Currently, NFFS writes an object to any disk area that can accommodate it. This is what introduces the uncertainty in the ordering of objects. Instead, NFFS could write to areas in a sequential fashion. If the object being written does not fit in the current area, NFFS would select the next area as its new current area. Nothing new would get written to the first area until it is garbage collected, even if it could accommodate a subsequent write.

ccollins476ad avatar Sep 27 '18 21:09 ccollins476ad

Thanks for elaboration - you are right in your analyze.

What you propose will increase wear levering, especially if object are big in comparison to area size.
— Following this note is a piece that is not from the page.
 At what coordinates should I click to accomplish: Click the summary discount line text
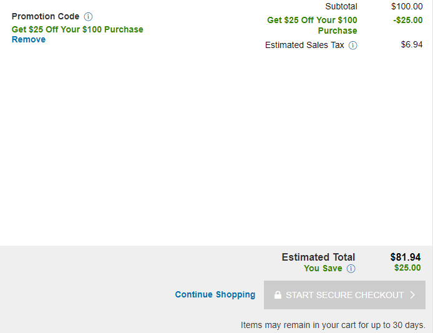click(312, 26)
We can consider usage of additional RAM temporary, just when initializing:

inode size on disk: 20 B + file_name/directory_name data_block size on disk: 24 B + data nffs_area header on disk: 3 B

File deletion: the worst case: the smallest file create and immediate delete: [data_block of 1 B data] + [inode of 1 B file_name] + [deletion inode] = 25 + 21 + 20 = 66 B

For each deleted inode only ID and sequence number must be known during file image parsing -> 8 B

each the worst case required 8 B for store required deletion info.

The worst case is that whole partition is filled by deleted files, no directory at all, regular area size:

deleted_inode_info_max = ((Partition_size - area_size - areas_count * 3) / 66 ) * 8. So ratio is around 1/8 [RAM/ROM]
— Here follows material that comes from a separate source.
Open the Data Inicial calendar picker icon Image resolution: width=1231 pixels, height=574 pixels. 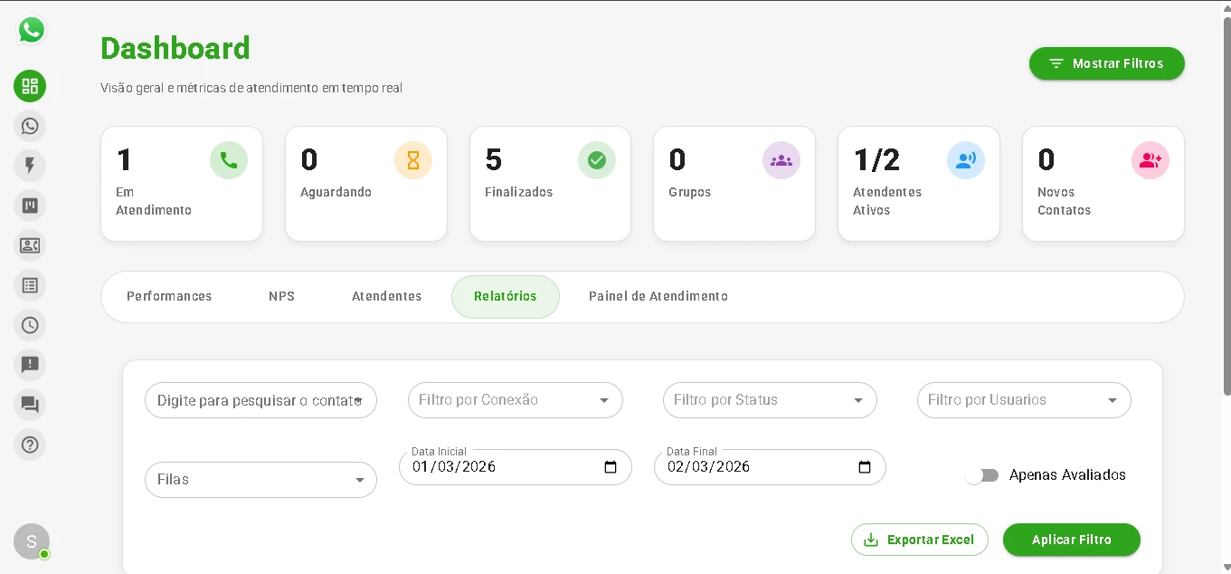[x=611, y=467]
For NFFS which contain 2 areas of size 4096 required 62 item of deleted inode info -> 496 B required. I think this is much tu much. And will be even worse if considers directory-create-delete scenario.

But I have also idea of change management of IDs:

nvlsianpu avatar Oct 01 '18 12:10 nvlsianpu

Lest assume that NFFS will try to avoid make holes in inode ID range - this mean that it will use only smal ranges of ID, count of the maximum number of each kind of inode. This mean that we need to remember (ID, Sequence number) pair of deleted inode.

struct nffs_deleted_inode {
    uint32_t ndi_id;            /* deleted object ID. */
    uint32_t ndi_seq;           /* Sequence number. */
};

Whenever NFFS attempt to create a new inode it will take spare ID form deletion list (uses it with increment sequence number obviously), and just in case the list was empty it will get brand new ID. For current NFFS we need to create a list of deleted inode ID-Seq pairs with capacity of FS_NFFS_NUM_INODES * 2 (as there are FILE and DIRECTORY inode kind).

Such a patch will ensure that we will always fit in memory constrains when restoring NFFS, but RAM consumption per inode will increase.

nvlsianpu avatar Oct 01 '18 12:10 nvlsianpu

@nvlsianpu, I think I understand your proposed solution, and I believe it would indeed solve this problem. However, I think there may be another issue that the solution does not address (this issue exists in the current implementation as well).

Key

Symbol Meaning
DEL x Deletion record for inode x
fx(p=y) File inode with ID x; parent directory has ID y
bx(p=y) Data block with ID x; parent file has ID y

Say we have the following NFFS layout:

Area 0 Area 1 Scratch Area 3
f100(p=0) b3(p=100) ... b5(p=200)
b1(p=100) b4(p=100) ... b6(p=200)
b2(p=100) f200(p=0) ... DEL 100

In other words, we have two files, 100 and 200. Each file contains several data blocks. Finally, file 100 has recently been deleted.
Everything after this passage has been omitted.